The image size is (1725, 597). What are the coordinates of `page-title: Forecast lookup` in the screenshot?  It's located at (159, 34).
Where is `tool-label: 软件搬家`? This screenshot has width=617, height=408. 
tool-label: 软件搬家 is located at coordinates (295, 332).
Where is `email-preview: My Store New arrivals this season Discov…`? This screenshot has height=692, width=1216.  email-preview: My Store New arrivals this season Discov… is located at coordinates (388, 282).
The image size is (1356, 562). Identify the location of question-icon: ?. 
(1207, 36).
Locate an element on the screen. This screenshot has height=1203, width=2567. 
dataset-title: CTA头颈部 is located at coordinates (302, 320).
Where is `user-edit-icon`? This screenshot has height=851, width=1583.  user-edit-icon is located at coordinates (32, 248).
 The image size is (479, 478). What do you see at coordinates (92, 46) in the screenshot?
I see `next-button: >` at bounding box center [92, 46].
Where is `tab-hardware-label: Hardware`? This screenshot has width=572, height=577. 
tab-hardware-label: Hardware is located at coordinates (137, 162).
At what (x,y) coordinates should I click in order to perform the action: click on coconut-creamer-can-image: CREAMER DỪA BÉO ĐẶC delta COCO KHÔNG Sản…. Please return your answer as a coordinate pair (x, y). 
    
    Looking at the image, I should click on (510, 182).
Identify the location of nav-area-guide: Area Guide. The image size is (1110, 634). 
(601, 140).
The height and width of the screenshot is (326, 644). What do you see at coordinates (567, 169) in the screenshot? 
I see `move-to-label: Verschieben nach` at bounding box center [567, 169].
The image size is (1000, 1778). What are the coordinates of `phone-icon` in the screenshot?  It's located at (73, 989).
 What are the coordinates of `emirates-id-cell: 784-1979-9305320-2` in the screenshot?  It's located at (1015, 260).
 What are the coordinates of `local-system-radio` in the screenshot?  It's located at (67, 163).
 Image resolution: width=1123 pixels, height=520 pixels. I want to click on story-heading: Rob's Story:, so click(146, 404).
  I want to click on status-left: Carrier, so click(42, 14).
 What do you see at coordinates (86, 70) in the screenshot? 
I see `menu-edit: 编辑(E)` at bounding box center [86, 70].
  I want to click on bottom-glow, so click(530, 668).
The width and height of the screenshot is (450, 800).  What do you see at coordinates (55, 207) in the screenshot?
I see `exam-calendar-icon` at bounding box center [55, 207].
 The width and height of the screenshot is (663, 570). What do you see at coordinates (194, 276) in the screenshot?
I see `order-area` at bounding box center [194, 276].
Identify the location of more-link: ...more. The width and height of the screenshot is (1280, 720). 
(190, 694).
--------------------
The task:
Quote every one of the records above word for word.

Exercise response:
The image size is (1725, 597). What are the coordinates of `page-title: Forecast lookup` in the screenshot?  It's located at (159, 34).
Where is `tool-label: 软件搬家`? This screenshot has width=617, height=408. 
tool-label: 软件搬家 is located at coordinates (295, 332).
Where is `email-preview: My Store New arrivals this season Discov…`? This screenshot has height=692, width=1216.  email-preview: My Store New arrivals this season Discov… is located at coordinates (388, 282).
The image size is (1356, 562). Identify the location of question-icon: ?. 
(1207, 36).
Locate an element on the screen. This screenshot has height=1203, width=2567. 
dataset-title: CTA头颈部 is located at coordinates (302, 320).
Where is `user-edit-icon`? This screenshot has height=851, width=1583.  user-edit-icon is located at coordinates (32, 248).
 The image size is (479, 478). What do you see at coordinates (92, 46) in the screenshot?
I see `next-button: >` at bounding box center [92, 46].
Where is `tab-hardware-label: Hardware`? This screenshot has width=572, height=577. 
tab-hardware-label: Hardware is located at coordinates (137, 162).
At what (x,y) coordinates should I click in order to perform the action: click on coconut-creamer-can-image: CREAMER DỪA BÉO ĐẶC delta COCO KHÔNG Sản…. Please return your answer as a coordinate pair (x, y). 
    
    Looking at the image, I should click on (510, 182).
Identify the location of nav-area-guide: Area Guide. The image size is (1110, 634). 
(601, 140).
The height and width of the screenshot is (326, 644). What do you see at coordinates (567, 169) in the screenshot? 
I see `move-to-label: Verschieben nach` at bounding box center [567, 169].
The image size is (1000, 1778). What are the coordinates of `phone-icon` in the screenshot?  It's located at (73, 989).
 What are the coordinates of `emirates-id-cell: 784-1979-9305320-2` in the screenshot?  It's located at (1015, 260).
 What are the coordinates of `local-system-radio` in the screenshot?  It's located at (67, 163).
 Image resolution: width=1123 pixels, height=520 pixels. I want to click on story-heading: Rob's Story:, so click(146, 404).
  I want to click on status-left: Carrier, so click(42, 14).
 What do you see at coordinates (86, 70) in the screenshot? 
I see `menu-edit: 编辑(E)` at bounding box center [86, 70].
  I want to click on bottom-glow, so click(530, 668).
The width and height of the screenshot is (450, 800).  What do you see at coordinates (55, 207) in the screenshot?
I see `exam-calendar-icon` at bounding box center [55, 207].
 The width and height of the screenshot is (663, 570). What do you see at coordinates (194, 276) in the screenshot?
I see `order-area` at bounding box center [194, 276].
Identify the location of more-link: ...more. The width and height of the screenshot is (1280, 720). 
(190, 694).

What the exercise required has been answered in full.